[Records excerpted from a collection]
_ _ _ _

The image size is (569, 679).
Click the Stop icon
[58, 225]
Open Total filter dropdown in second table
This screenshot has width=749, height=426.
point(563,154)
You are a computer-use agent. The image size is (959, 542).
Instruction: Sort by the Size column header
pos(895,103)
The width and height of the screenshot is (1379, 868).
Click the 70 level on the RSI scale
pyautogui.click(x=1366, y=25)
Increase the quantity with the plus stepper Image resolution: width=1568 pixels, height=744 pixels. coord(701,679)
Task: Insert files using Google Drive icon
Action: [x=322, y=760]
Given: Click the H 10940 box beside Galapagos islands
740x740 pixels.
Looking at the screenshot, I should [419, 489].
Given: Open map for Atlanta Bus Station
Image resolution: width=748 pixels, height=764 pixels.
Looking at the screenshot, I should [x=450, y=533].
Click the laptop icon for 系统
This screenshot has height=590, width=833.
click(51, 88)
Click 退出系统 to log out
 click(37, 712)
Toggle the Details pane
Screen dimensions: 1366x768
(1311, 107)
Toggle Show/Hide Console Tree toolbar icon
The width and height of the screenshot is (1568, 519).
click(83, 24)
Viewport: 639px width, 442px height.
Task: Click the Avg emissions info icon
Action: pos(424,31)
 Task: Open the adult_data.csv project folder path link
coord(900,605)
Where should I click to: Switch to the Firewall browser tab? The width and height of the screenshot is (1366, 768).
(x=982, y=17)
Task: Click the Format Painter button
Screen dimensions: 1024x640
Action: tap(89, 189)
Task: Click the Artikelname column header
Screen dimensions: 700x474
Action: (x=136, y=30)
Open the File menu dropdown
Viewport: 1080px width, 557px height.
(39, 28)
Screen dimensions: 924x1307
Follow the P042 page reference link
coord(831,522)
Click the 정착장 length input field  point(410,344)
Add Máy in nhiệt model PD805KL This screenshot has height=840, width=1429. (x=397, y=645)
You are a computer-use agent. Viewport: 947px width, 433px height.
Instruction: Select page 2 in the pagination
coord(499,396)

_ _ _ _

• What you will do
Consider the entries above and return each line with the string "agent".

• Task solution
You are a computer-use agent. The image size is (959, 542).
You are a computer-use agent. Viewport: 947px width, 433px height.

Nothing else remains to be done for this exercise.